▸ **What you will do**
Reproduce precisely the lines of the material below from the line containing "Task: Click the" up to and including its last line. Pictures must not be copied.

▸ **Source records**
# # # #
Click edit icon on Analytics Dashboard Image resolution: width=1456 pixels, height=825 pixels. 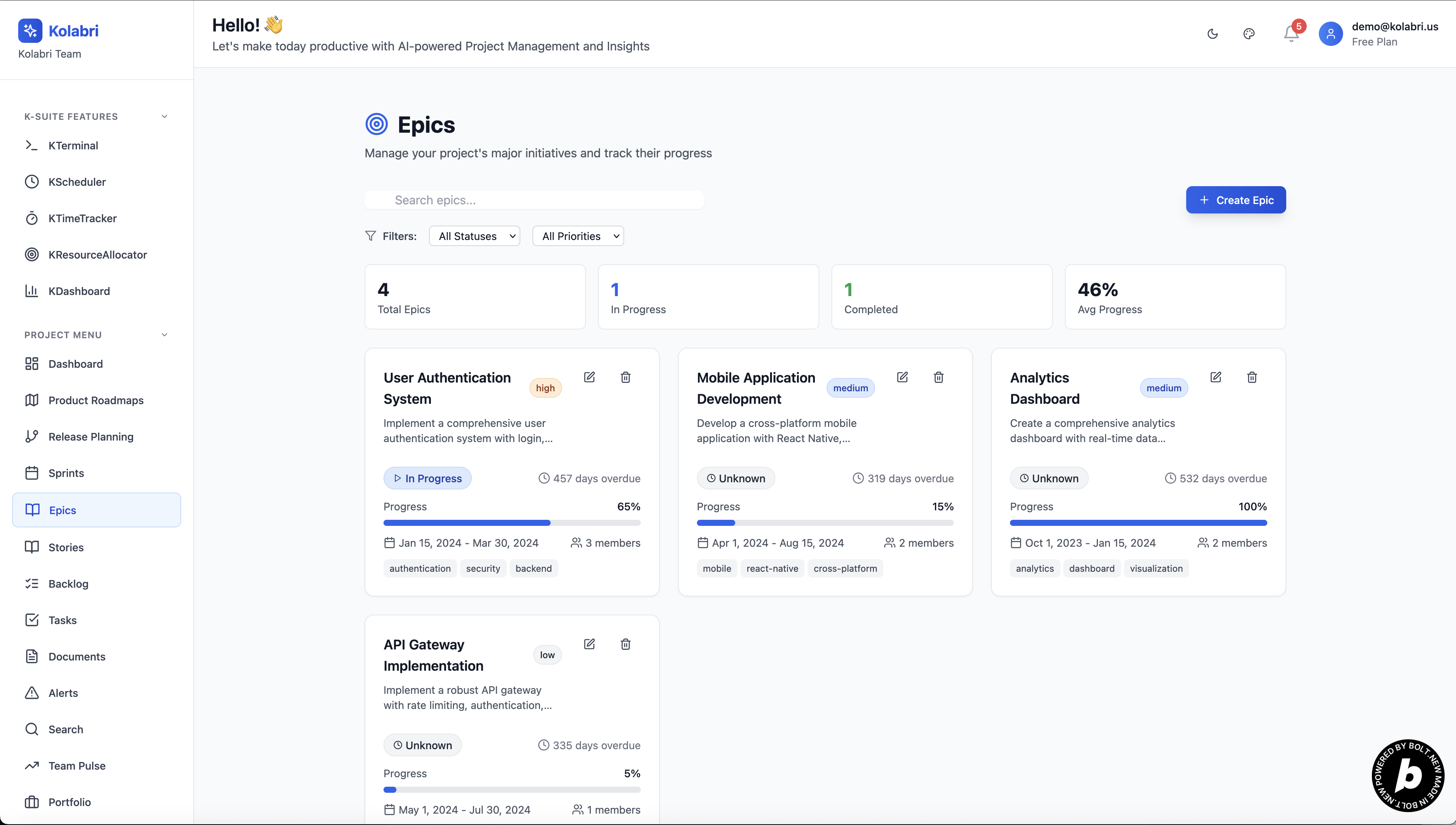(x=1215, y=377)
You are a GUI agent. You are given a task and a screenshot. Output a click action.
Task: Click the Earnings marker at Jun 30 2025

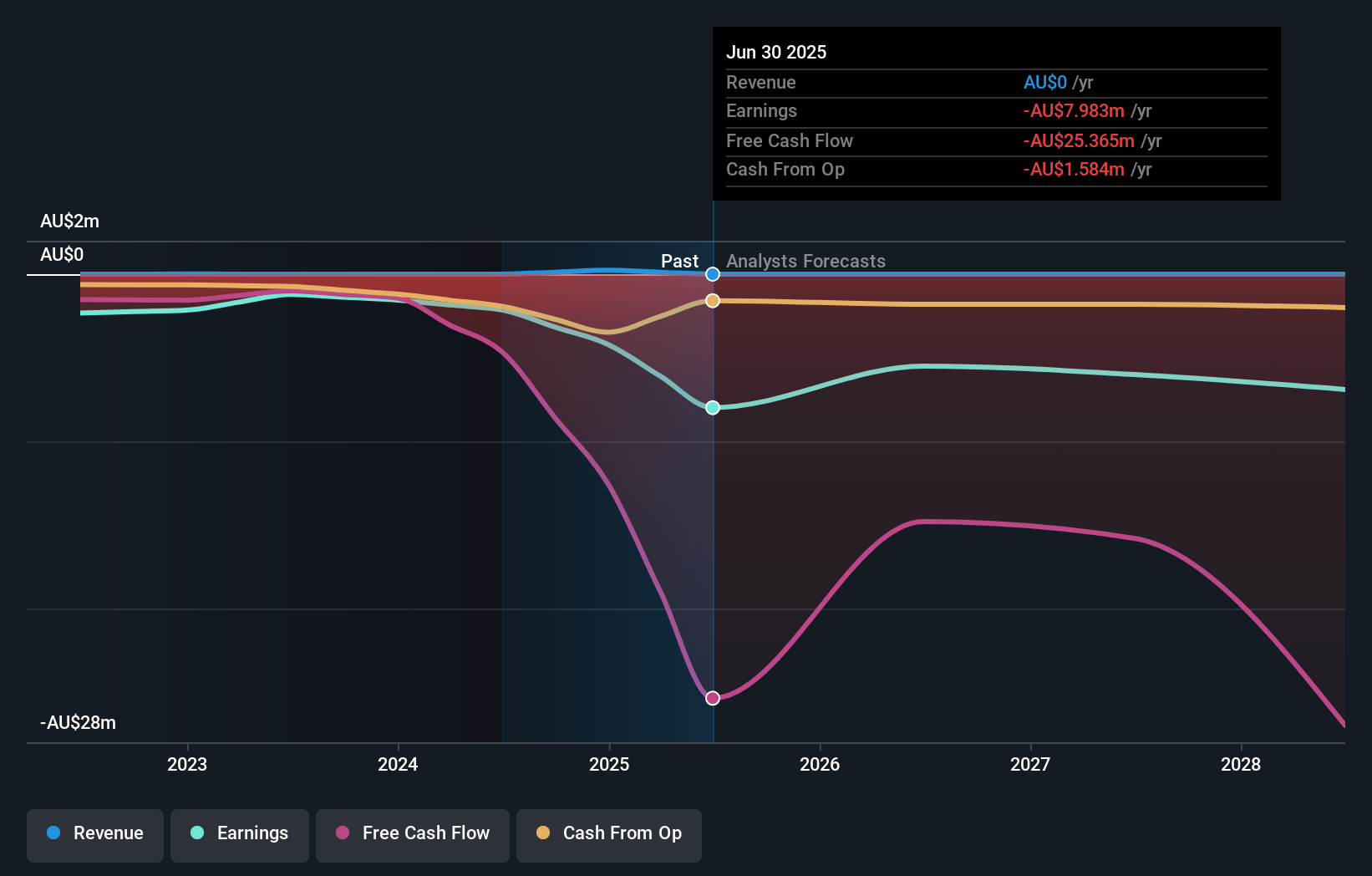coord(712,407)
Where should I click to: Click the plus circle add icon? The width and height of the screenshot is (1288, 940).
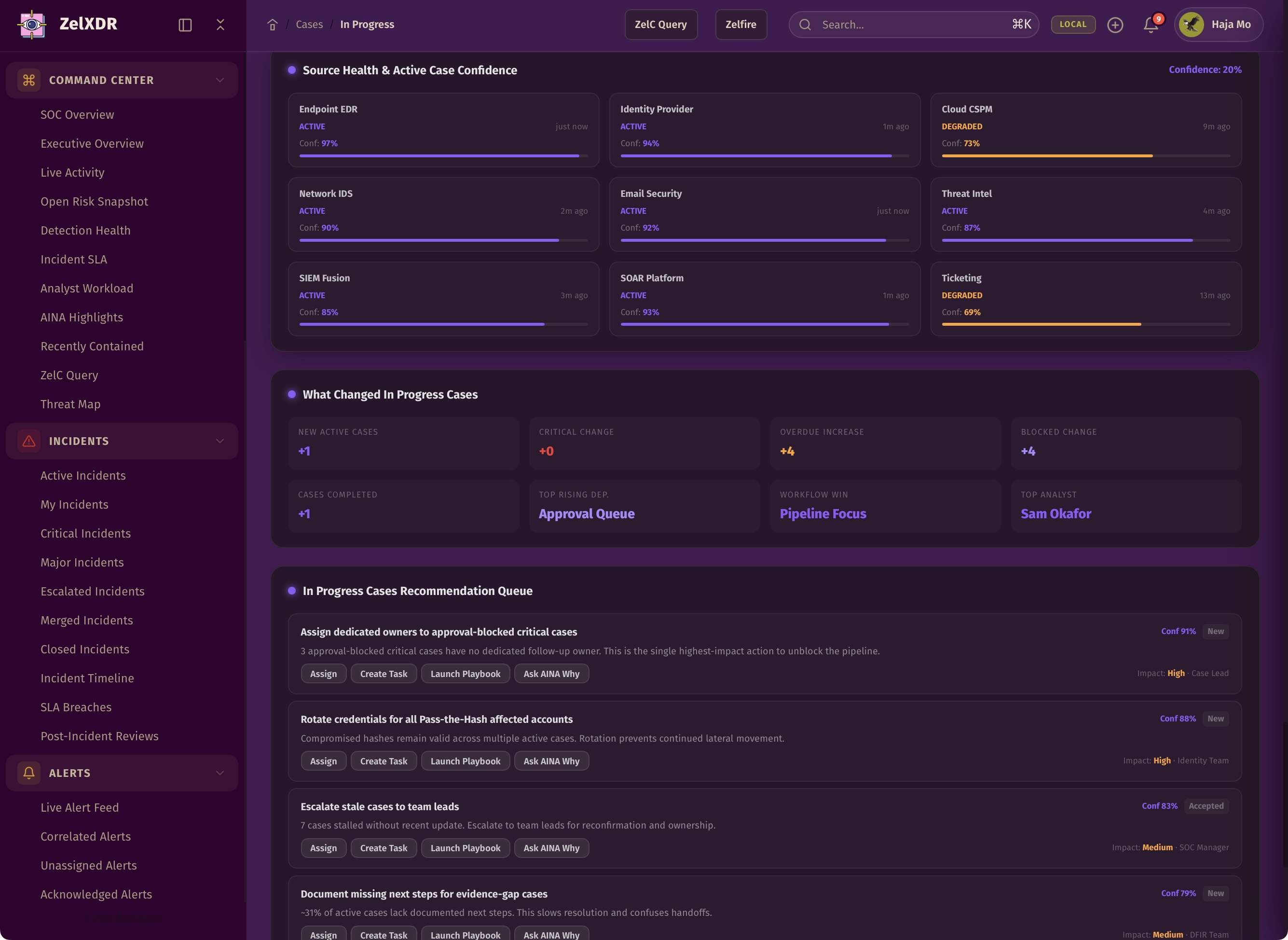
# # # #
▸ **Solution for this problem**
Task: Click the Earnings marker at Jun 30 2025

coord(712,407)
Where should I click to: Click the plus circle add icon? The width and height of the screenshot is (1288, 940).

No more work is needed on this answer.